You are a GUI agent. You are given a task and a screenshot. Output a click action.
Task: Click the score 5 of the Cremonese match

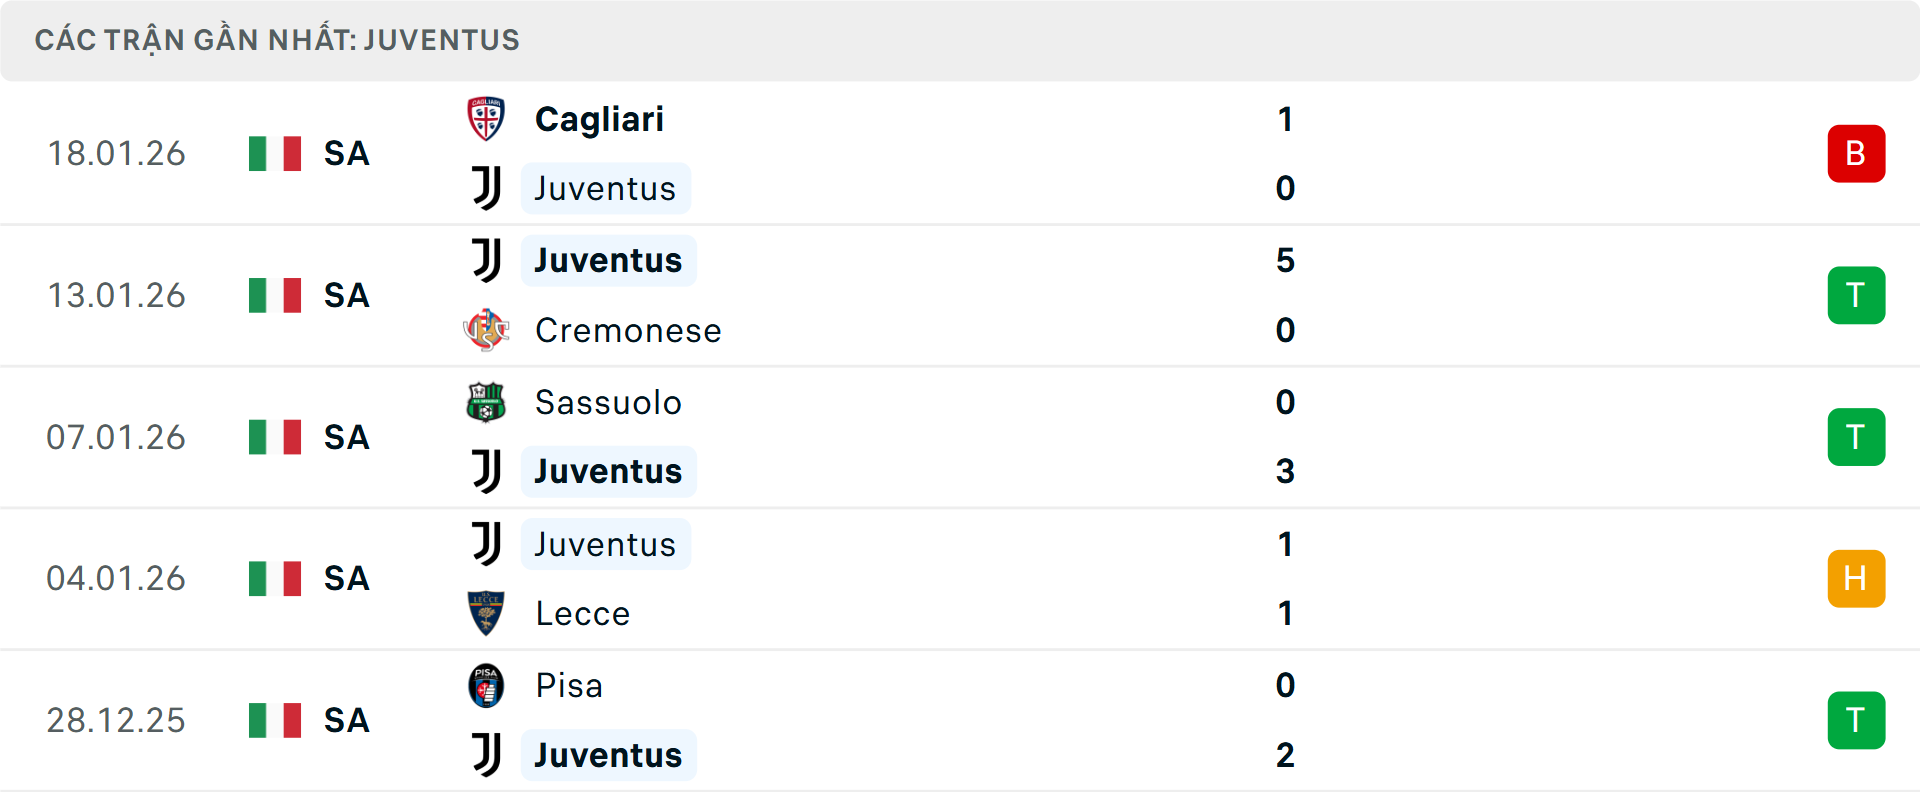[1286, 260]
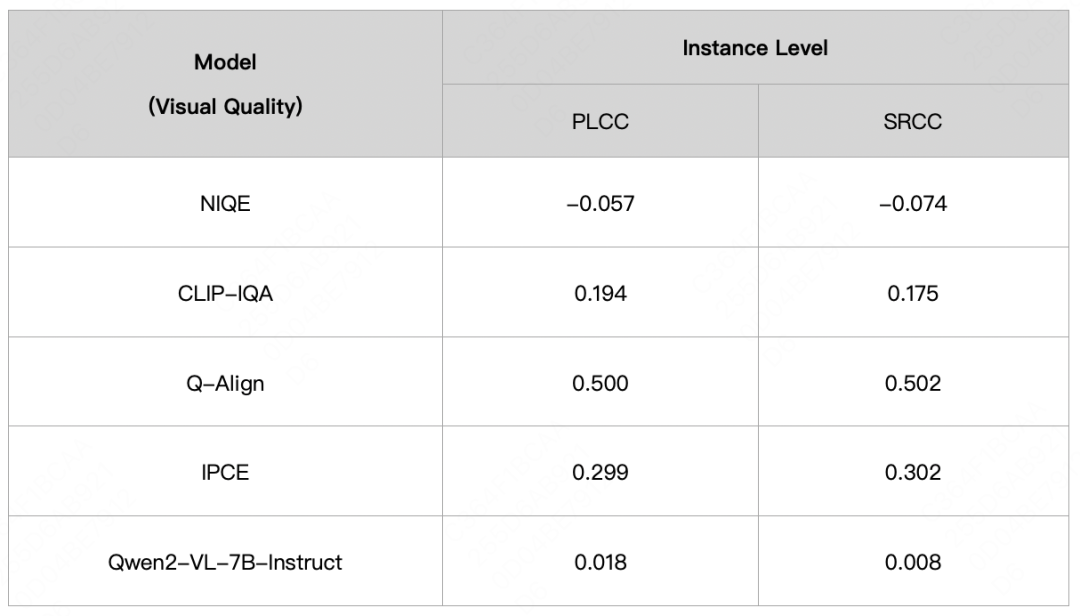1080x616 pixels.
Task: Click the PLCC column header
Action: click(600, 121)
----------------
Problem: Restate all entries exactly; pictures stay out.

Answer to the problem:
You are a GUI agent. You are given a task and a screenshot. Output a click action.
Task: Click the score 5 of the Cremonese match

[1286, 260]
1080x616 pixels.
Task: Click the PLCC column header
Action: click(600, 121)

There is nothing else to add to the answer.